FLDM-VTON: Faithful Latent Diffusion Model for Virtual Try-on

Authors: Chenhui Wang, Tao Chen, Zhihao Chen, Zhizhong Huang, Taoran Jiang, Qi Wang, Hongming Shan

IJCAI 2024 | Conference PDF | Archive PDF | Plain Text | LLM Run Details

Reproducibility Variable Result LLM Response
Research Type Experimental Extensive experimental results on the benchmark VITON-HD and Dress Code datasets demonstrate that our FLDM-VTON outperforms state-of-the-art baselines and is able to generate photo-realistic try-on images with faithful clothing details.
Researcher Affiliation Collaboration 1 Institute of Science and Technology for Brain-inspired Intelligence, MOE Frontiers Center for Brain Science, and Key Laboratory of Computational Neuroscience and Brain-Inspired Intelligence, Fudan University, Shanghai 200433, China 2 School of Computer Science, Fudan University, Shanghai 200433, China 3 Suzhou Xiangji Technology Service Co., Ltd., Suzhou 215223, China 4 Shanghai Center for Brain Science and Brain-inspired Technology, Shanghai 200031, China
Pseudocode No The paper describes its methods in text and figures but does not include any explicitly labeled pseudocode or algorithm blocks.

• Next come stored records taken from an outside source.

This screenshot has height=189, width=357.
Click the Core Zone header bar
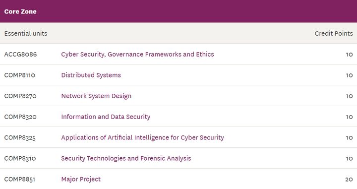click(x=179, y=11)
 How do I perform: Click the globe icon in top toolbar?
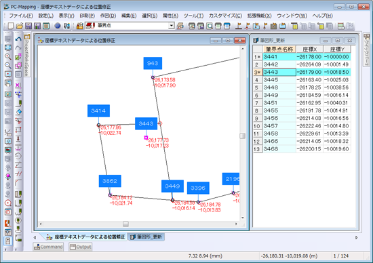[58, 26]
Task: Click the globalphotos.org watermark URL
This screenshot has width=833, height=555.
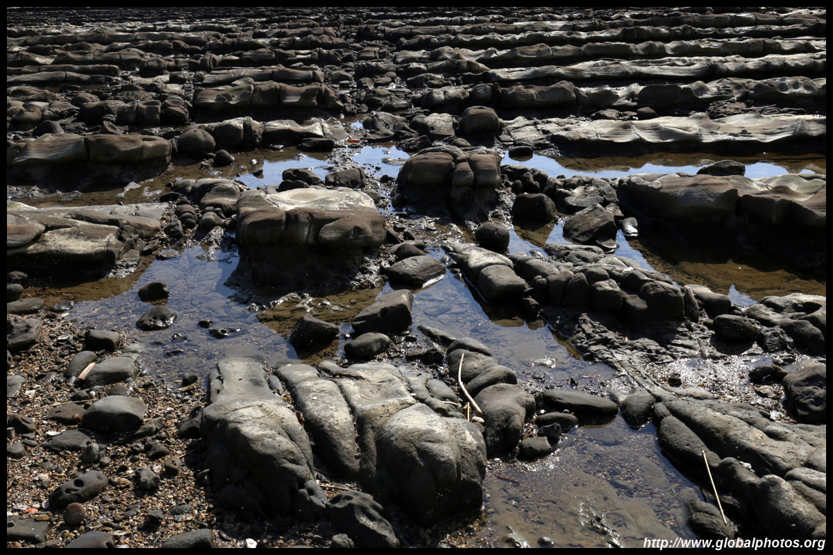Action: [734, 543]
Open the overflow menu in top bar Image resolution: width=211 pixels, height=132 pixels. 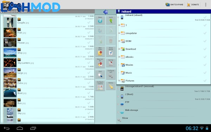click(x=206, y=5)
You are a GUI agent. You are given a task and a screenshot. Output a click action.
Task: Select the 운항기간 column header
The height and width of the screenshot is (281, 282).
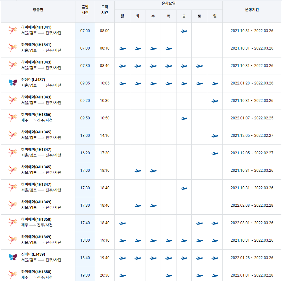point(252,9)
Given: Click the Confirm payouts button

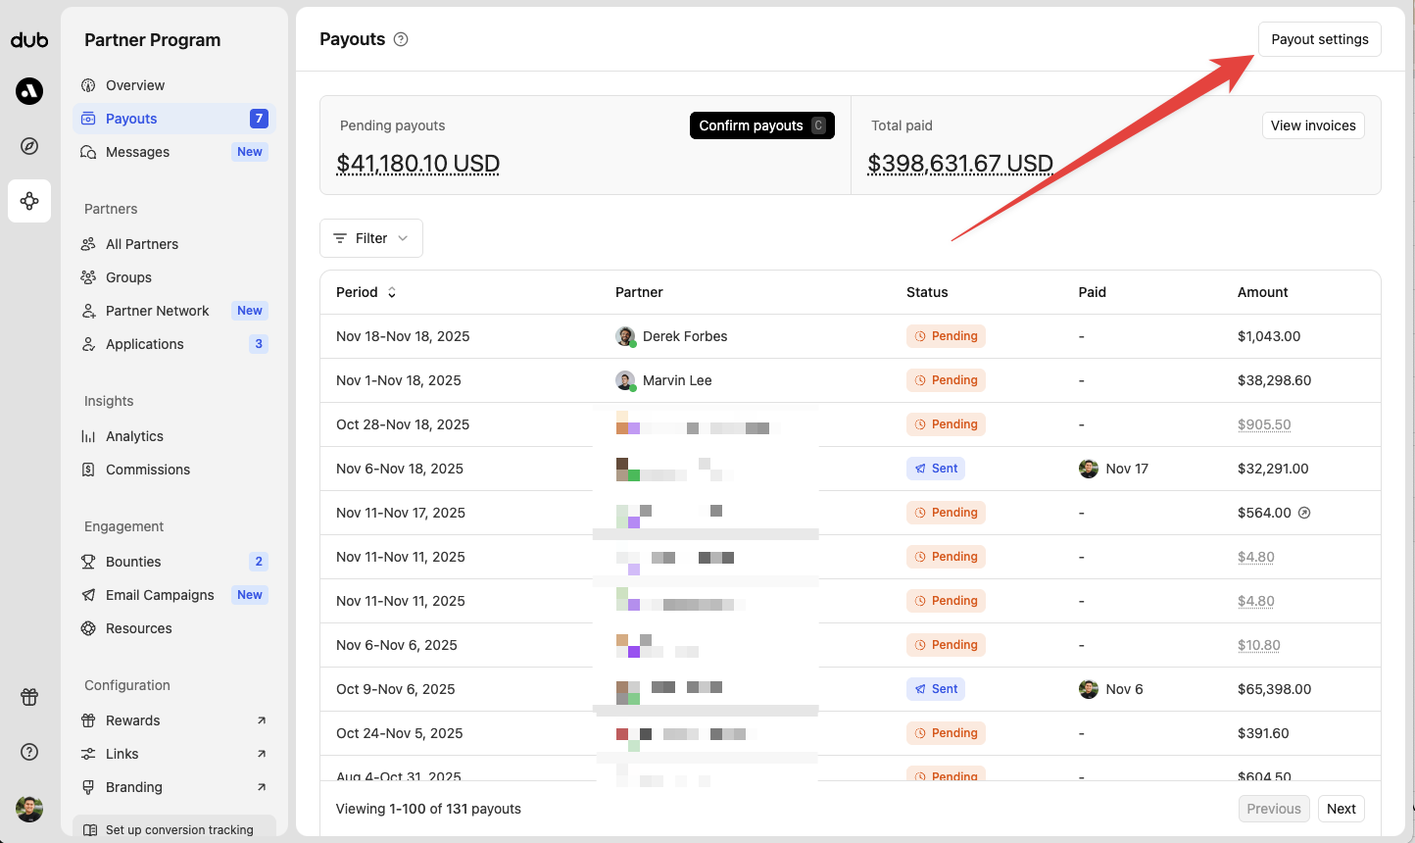Looking at the screenshot, I should tap(761, 124).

Open Source Code No The paper does not provide any explicit statements about releasing source code or links to a code repository.
Open Datasets Yes We conduct experiments on two popular high-resolution VTON benchmarks: the VITON-HD dataset [Choi et al., 2021] and Dress Code dataset [Morelli et al., 2022].

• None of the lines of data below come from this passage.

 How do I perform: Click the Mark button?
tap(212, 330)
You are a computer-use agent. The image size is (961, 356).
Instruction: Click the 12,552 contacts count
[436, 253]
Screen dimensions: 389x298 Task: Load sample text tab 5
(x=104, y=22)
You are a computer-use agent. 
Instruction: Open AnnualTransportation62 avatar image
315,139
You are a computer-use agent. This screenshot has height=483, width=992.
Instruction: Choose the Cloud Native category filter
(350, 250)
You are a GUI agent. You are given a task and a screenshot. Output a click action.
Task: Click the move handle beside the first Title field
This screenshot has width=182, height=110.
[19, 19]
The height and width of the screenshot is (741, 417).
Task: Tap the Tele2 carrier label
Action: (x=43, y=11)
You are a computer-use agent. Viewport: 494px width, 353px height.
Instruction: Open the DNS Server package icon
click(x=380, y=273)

Dataset Splits No The paper states: 'We follow the official guidelines to divide the data into training and testing sets [Choi et al., 2021; Morelli et al., 2022].' It specifies training and testing sets but does not explicitly mention a validation set or its split details.
Hardware Specification Yes We adopt Adam optimizer to optimize all networks with a mini-batch size of 8 and a learning rate of 2.0 × 10−5 on 4 NVIDIA V100 GPUs.
Software Dependencies No The paper mentions software components like 'Adam optimizer', 'SD KL-regularized auto-encoder', 'DPM solver', and 'Free U', but it does not provide specific version numbers for any of these to ensure reproducibility of the software environment.
Experiment Setup Yes We adopt Adam optimizer to optimize all networks with a mini-batch size of 8 and a learning rate of 2.0 × 10−5 on 4 NVIDIA V100 GPUs. In addition, we employ the encoder and decoder of SD KL-regularized auto-encoder, with a down-sampling factor of d = 8 and a latent channel number of c = 4, as our encoder E and decoder D, respectively. We set T = 1, 000 for latent diffusion training as suggested by SD [Lee et al., 2022], and use the DPM solver [Lu et al., 2022] with 50 sampling steps for inference.